S3 E12 Addiction, Sobriety, and Community with John NettlesS3 E12 Addiction, Sobriety, and Community with John Nettles
Pondoff's Anonymous
John Nettles talks candidly about his path from Xanax, cocaine, and booze to genuine sobriety, community, and working in treatment. The conversation looks at messy relapses, unethical centres, and the power of real human connection in staying alcohol-free.
2:07:50•13 Apr 2026
From Coke-Fuelled DJ Sets to Sober Community: John Nettles Shares the Real Story
Episode Overview
- Abstinence and sobriety are not the same; learning to live sober requires community, structure, and honesty, not just stopping substances.
- Short, hospital-style detox stays rarely give the brain enough time to stabilise; extended, carefully managed detox can be crucial, especially with benzodiazepines.
- Owner-operated, clinically robust treatment centres can offer far better care than large, profit-driven facilities that treat people like numbers.
- Sober living and strong alumni networks give people real accountability and connection, making it much harder to slip back into isolation and relapse.
- Moments of willingness often come through painful confrontations—like a loved one saying they no longer recognise you—and acting quickly on those moments can change everything.
“"You’ve never drawn a sober breath in your life.
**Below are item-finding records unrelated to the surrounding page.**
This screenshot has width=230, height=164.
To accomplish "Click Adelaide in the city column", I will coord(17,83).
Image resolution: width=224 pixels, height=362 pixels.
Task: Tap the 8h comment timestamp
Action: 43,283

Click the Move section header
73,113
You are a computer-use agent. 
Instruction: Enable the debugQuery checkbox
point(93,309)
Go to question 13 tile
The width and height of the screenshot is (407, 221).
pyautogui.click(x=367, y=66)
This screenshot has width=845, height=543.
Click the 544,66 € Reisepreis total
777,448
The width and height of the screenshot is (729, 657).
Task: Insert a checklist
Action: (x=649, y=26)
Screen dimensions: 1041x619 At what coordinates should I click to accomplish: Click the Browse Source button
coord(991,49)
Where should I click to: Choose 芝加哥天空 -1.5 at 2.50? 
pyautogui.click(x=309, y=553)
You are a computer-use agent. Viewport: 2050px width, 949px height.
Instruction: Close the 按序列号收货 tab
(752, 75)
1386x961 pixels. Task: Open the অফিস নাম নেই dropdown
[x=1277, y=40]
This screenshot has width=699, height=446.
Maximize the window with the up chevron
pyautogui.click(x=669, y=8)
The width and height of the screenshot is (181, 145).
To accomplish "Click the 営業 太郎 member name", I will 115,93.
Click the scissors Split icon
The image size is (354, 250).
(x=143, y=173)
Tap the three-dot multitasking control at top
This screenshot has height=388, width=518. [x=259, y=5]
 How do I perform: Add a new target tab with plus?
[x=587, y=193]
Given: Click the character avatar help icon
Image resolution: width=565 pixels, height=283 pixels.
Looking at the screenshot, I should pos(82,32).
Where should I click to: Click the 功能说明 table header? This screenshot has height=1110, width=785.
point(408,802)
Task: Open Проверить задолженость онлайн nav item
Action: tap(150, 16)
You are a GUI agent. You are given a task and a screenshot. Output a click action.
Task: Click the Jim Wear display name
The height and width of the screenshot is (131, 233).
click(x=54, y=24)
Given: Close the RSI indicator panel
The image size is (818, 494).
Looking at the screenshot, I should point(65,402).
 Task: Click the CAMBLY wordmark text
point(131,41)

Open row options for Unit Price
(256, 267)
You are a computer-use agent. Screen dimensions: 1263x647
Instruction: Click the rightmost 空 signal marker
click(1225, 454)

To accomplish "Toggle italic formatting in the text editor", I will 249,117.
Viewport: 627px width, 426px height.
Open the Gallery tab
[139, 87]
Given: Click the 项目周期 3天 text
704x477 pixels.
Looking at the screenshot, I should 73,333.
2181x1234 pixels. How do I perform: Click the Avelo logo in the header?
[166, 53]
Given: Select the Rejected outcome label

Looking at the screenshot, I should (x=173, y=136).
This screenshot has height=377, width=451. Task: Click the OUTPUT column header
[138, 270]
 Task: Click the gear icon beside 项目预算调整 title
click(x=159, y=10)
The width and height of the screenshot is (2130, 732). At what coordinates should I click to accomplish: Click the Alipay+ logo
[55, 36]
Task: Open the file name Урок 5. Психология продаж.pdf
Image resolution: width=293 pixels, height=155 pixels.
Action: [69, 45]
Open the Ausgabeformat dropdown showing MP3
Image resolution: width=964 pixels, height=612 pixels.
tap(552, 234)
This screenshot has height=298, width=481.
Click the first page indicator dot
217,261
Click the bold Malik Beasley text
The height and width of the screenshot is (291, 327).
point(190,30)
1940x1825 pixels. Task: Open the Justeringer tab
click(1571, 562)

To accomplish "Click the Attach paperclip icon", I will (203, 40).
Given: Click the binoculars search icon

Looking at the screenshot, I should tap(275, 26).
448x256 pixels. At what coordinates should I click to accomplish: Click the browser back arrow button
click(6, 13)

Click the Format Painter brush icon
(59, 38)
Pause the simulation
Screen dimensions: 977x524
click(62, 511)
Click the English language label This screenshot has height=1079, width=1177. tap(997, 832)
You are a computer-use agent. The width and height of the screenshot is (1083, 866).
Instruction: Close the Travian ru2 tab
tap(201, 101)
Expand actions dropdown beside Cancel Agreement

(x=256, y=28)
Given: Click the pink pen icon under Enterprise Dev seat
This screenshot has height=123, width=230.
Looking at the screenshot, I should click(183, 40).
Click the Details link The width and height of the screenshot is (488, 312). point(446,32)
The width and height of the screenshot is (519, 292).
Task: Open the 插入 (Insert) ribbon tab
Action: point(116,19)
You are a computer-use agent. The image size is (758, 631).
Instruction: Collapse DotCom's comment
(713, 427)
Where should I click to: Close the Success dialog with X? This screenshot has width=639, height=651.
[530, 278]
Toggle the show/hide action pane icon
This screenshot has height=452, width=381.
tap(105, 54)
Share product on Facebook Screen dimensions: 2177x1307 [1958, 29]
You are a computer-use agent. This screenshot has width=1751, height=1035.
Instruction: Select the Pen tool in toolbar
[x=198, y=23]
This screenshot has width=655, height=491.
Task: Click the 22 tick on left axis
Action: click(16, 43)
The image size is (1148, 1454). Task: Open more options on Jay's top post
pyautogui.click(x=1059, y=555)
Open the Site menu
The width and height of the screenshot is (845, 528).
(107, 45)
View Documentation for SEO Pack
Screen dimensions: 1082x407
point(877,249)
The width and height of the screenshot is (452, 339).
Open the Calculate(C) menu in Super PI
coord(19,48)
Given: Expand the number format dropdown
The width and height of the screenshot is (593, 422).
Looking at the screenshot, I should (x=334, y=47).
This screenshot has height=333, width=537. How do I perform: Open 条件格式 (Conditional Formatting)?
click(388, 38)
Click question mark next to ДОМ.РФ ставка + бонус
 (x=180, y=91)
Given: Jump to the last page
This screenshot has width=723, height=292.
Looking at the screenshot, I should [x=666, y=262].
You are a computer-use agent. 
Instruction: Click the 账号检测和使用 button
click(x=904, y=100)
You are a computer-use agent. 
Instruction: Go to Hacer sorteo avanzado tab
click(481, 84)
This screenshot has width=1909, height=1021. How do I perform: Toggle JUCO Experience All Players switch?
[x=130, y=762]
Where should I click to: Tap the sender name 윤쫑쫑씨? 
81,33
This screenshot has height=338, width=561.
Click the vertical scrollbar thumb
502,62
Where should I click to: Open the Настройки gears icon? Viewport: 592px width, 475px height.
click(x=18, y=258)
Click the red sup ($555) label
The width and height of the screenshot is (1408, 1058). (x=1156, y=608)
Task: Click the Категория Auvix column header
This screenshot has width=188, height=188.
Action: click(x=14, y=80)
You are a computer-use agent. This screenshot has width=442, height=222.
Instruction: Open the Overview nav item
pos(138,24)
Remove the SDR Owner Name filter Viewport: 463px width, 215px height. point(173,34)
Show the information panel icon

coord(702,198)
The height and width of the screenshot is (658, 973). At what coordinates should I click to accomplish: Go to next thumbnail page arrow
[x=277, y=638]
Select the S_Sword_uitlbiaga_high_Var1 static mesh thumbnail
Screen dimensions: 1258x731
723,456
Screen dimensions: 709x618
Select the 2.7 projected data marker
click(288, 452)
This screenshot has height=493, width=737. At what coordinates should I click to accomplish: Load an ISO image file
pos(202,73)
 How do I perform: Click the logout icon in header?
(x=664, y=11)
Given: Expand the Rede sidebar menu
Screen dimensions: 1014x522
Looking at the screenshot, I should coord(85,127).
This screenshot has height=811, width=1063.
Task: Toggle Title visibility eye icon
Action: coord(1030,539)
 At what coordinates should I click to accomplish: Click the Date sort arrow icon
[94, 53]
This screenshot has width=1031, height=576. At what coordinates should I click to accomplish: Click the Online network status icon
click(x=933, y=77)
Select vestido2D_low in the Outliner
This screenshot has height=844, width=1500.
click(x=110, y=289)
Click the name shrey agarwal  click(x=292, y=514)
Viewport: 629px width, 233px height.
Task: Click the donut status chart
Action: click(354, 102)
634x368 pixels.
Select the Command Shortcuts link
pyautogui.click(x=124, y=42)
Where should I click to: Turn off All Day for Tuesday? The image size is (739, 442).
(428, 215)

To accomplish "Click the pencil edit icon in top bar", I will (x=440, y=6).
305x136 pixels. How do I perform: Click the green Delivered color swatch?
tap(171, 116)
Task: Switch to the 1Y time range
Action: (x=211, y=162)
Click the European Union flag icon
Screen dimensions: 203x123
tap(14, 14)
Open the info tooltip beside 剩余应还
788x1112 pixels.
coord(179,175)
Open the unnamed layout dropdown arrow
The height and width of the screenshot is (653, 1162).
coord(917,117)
You know how to be abstinent. You have no idea how to be sober."”
What remarkable journeys have people faced head-on against addiction? This conversation with guest John Nettles gives a raw, funny, and very honest answer. John shares how his drinking and drug use escalated from warm Budweisers in Chesterfield to cocaine-fuelled DJ nights, body-broker–ridden “treatment” in Arizona, and finally to a real shot at recovery in California.
He talks openly about benzos, Adderall, and that “holy trinity” of Xanax, cocaine, and booze that nearly killed him, while the hosts balance heavy moments with sharp humour and straight talk. You’ll hear how the EDM and rave scene both fed his addiction and later became a place for fundraising and sober connection, including a charity event where he DJ’d sober for the first time.
John also breaks down the darker side of the industry: body brokering, insurance scams, and why some programmes “Netflix and bill” instead of actually helping people. His praise for smaller, owner-run centres like Refine Recovery and strong sober living shows how much genuine, human connection matters.
One of the most powerful parts of the episode is John’s story about visiting his grandmother, getting blackout drunk at the Newport Jazz Festival, and waking up to her saying he’d looked “like a demon”. That moment, plus a blunt call from a sober coach who told him, “You’ve never drawn a sober breath in your life,” pushed him into real treatment, long-term sober living, and eventually into working in alumni support himself.
Anyone curious about how addiction, community, and honest accountability actually work in real life will find plenty here to laugh at, relate to, and think hard about. Which part of John’s story sounds most like your own crossroads?